The BBC’s Jon Leyne, in Benghazi, says the NTC now believes it has the money to operate in Tripoli, and that the city is safe enough to be their base.

Meanwhile, Libya’s national football team is preparing to play its first game since the fall of Col Gaddafi.

The team is reportedly going to play in a new kit bearing the colours of the revolution – red, black and green – rather than the all-green strip favoured by the previous regime.

The African Cup of Nations qualifier, against Mozambique, is being played in Egypt because of security concerns.
Power vacuum

On Friday, Mr Jalil returned to Benghazi after a meeting with world leaders in Paris.

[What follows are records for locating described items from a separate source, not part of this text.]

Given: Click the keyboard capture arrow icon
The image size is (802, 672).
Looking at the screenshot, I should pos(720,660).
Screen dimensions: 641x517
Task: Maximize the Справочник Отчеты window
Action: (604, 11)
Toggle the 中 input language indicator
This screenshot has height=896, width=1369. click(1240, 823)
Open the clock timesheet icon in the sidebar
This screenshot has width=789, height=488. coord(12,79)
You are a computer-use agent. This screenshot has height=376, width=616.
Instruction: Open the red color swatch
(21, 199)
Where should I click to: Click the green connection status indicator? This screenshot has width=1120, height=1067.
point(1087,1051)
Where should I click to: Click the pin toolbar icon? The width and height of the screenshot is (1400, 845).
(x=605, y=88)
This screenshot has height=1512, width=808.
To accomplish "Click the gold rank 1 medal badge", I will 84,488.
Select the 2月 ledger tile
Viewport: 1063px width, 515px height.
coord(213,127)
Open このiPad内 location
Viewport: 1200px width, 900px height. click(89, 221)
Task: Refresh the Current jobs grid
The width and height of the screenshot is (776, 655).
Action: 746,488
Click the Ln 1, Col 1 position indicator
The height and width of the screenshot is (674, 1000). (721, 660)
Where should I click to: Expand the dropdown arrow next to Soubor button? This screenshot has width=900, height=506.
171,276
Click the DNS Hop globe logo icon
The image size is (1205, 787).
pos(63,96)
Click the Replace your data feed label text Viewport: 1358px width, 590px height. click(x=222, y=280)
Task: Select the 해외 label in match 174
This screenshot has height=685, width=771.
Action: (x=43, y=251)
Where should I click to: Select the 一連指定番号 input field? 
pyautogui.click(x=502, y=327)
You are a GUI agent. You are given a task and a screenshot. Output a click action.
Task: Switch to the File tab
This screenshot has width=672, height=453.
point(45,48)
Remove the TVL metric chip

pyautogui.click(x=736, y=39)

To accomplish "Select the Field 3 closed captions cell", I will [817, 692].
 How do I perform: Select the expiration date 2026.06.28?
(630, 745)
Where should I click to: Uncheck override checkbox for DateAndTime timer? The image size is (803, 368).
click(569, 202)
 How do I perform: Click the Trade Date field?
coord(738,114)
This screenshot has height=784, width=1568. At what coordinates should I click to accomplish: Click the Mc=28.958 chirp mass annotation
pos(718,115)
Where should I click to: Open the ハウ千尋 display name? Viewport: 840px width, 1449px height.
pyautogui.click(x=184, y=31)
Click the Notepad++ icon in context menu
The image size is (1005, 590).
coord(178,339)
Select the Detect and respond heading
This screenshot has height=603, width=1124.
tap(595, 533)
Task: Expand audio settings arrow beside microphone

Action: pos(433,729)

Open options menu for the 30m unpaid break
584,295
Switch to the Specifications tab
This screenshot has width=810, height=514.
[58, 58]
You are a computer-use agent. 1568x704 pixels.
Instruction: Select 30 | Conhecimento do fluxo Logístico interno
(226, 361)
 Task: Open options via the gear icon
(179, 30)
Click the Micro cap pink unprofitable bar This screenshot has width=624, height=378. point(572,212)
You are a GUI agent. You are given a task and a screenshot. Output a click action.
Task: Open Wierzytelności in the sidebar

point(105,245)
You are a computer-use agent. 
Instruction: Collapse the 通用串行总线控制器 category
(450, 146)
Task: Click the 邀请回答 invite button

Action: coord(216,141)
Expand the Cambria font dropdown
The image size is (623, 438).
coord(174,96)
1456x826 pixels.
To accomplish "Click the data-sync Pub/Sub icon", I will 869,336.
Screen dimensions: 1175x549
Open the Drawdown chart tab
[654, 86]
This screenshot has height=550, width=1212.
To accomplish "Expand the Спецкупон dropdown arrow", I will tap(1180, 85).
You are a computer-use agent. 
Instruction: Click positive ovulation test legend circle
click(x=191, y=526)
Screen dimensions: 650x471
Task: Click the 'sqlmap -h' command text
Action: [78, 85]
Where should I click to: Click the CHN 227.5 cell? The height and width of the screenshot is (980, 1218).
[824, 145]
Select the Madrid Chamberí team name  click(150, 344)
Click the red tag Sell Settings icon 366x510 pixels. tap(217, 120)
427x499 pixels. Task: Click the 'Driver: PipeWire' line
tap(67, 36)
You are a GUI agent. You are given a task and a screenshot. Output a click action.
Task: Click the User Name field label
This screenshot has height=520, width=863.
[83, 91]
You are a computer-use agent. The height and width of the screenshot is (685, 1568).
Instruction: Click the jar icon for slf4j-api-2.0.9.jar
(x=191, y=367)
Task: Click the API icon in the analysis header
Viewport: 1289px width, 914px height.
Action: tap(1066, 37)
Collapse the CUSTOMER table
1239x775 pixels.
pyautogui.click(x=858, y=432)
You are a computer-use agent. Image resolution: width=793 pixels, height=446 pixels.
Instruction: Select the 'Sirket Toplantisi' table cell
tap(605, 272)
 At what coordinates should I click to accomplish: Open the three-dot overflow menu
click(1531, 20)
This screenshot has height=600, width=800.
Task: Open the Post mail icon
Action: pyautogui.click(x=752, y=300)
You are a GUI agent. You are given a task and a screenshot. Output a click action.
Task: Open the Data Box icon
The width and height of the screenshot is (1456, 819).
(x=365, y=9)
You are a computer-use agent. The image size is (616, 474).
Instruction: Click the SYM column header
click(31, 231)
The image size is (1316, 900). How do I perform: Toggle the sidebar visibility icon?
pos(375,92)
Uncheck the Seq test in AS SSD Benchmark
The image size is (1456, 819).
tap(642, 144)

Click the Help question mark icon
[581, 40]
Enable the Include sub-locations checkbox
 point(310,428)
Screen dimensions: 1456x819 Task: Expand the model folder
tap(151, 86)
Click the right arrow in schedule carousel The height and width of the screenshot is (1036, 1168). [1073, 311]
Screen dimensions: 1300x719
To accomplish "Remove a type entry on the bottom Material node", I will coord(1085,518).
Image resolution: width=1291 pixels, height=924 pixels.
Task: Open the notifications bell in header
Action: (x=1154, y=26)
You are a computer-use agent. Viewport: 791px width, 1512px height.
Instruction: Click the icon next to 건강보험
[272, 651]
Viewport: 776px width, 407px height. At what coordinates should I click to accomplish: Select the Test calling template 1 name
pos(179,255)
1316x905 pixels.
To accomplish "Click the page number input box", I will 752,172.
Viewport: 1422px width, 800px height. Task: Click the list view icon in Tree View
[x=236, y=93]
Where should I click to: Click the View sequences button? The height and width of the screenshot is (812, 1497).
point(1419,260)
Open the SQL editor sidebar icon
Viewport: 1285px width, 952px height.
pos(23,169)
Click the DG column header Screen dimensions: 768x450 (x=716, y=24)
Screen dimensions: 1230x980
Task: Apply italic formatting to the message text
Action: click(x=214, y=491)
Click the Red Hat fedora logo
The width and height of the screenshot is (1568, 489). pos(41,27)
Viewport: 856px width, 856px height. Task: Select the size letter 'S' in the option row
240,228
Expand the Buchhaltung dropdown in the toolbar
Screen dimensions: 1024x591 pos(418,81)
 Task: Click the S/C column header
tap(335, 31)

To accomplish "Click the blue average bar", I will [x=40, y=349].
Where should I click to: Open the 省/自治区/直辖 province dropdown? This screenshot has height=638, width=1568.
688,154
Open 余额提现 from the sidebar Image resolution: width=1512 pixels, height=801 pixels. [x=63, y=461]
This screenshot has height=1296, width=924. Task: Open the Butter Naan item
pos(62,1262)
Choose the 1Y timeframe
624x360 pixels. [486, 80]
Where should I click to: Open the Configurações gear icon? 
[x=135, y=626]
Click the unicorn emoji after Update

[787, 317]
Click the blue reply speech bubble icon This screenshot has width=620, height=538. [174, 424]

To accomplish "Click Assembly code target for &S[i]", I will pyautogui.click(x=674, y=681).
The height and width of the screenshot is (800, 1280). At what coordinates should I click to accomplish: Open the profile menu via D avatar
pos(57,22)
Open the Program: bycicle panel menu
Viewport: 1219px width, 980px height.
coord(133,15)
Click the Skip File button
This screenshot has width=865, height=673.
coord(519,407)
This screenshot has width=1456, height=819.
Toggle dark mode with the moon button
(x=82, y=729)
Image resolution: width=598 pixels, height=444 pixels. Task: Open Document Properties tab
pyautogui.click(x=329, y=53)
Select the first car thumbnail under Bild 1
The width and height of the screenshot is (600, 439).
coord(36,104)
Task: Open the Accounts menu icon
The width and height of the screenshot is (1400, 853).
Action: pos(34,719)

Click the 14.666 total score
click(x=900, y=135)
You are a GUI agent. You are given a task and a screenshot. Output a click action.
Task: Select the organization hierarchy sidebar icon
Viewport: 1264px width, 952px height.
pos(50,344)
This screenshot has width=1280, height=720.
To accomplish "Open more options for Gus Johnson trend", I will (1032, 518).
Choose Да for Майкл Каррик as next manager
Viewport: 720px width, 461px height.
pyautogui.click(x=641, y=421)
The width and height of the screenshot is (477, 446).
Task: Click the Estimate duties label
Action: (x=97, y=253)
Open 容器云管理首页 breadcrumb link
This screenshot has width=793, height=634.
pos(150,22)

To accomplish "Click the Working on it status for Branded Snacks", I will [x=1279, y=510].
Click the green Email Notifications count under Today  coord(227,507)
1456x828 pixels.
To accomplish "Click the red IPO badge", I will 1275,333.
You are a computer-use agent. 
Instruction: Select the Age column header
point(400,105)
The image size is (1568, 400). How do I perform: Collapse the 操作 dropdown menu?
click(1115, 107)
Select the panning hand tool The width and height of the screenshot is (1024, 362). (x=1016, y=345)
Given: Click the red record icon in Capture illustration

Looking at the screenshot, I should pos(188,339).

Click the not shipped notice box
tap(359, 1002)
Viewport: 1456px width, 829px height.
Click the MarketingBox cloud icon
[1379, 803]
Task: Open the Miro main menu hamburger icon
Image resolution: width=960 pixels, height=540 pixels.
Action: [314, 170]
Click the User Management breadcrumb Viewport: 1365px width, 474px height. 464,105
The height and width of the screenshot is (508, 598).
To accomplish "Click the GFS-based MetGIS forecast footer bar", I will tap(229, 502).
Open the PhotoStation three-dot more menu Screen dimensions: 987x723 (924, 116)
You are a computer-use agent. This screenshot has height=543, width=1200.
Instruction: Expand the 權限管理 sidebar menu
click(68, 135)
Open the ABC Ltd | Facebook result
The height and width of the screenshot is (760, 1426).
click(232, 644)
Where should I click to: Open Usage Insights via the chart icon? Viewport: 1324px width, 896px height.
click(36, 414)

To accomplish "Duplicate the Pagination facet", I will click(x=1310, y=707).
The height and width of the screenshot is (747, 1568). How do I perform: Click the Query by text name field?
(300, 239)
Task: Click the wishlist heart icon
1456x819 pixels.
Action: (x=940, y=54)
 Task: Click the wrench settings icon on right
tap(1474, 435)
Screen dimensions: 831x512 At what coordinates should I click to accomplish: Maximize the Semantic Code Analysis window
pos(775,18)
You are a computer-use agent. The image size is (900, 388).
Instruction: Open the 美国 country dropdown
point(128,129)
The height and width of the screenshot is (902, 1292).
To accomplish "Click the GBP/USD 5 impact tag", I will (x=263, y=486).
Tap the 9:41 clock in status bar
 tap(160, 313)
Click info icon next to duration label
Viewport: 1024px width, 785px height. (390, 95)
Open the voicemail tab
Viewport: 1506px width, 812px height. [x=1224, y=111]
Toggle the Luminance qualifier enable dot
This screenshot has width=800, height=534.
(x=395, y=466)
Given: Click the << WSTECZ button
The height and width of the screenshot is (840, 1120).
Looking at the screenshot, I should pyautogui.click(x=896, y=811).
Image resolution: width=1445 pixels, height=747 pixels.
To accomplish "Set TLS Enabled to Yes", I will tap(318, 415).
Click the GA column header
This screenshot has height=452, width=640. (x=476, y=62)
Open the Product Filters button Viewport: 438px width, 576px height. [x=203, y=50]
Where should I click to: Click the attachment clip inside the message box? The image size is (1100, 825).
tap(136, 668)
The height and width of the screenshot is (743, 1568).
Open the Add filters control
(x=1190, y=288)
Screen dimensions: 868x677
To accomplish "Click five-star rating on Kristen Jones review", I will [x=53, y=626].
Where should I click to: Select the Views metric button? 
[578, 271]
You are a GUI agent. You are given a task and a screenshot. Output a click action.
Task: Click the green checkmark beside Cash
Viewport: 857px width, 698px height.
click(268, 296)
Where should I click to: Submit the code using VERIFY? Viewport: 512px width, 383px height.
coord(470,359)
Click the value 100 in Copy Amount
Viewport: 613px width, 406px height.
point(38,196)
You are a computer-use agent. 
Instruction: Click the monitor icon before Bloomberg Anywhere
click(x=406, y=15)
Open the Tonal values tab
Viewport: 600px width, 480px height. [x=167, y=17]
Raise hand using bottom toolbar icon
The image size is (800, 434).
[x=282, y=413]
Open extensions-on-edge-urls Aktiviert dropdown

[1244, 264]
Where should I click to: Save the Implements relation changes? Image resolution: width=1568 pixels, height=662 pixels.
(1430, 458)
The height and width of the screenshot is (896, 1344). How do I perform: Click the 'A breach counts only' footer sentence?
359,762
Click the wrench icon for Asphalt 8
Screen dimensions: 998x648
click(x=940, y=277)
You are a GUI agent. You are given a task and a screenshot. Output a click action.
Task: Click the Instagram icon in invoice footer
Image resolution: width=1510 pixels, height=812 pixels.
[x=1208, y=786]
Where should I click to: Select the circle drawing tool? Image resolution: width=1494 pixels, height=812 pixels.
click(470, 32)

“With God’s will, we will go to Tripoli in the next week, but before we go we salute the people and revolutionaries of Benghazi,” he told supporters who had gathered to welcome him back.

Interim interior minister Ahmed Darrad told AFP news agency that fighters still in the capital should now go home.

“Starting Saturday there will be a large number of security personnel and policemen who will go back to work. Now the revolutionaries of Tripoli are able to protect their own city,” he said.

Many of the fighters are from regional towns and cities, and filled the power vacuum left when Gaddafi loyalists fled.

The NTC plans to install democracy in Libya over the next 20 months.

Meanwhile, US media reports say Human Rights Watch has found files in a government building that detail the level of co-operation between the CIA and Col Gaddafi’s intelligence agencies.

The Wall Street Journal reported that the relationship included an agreement to send terror suspects to Libya for interrogation.

Col Gaddafi ruled the country for 42 years with a mixture of personality cult and authoritarianism, propped up by money from oil reserves.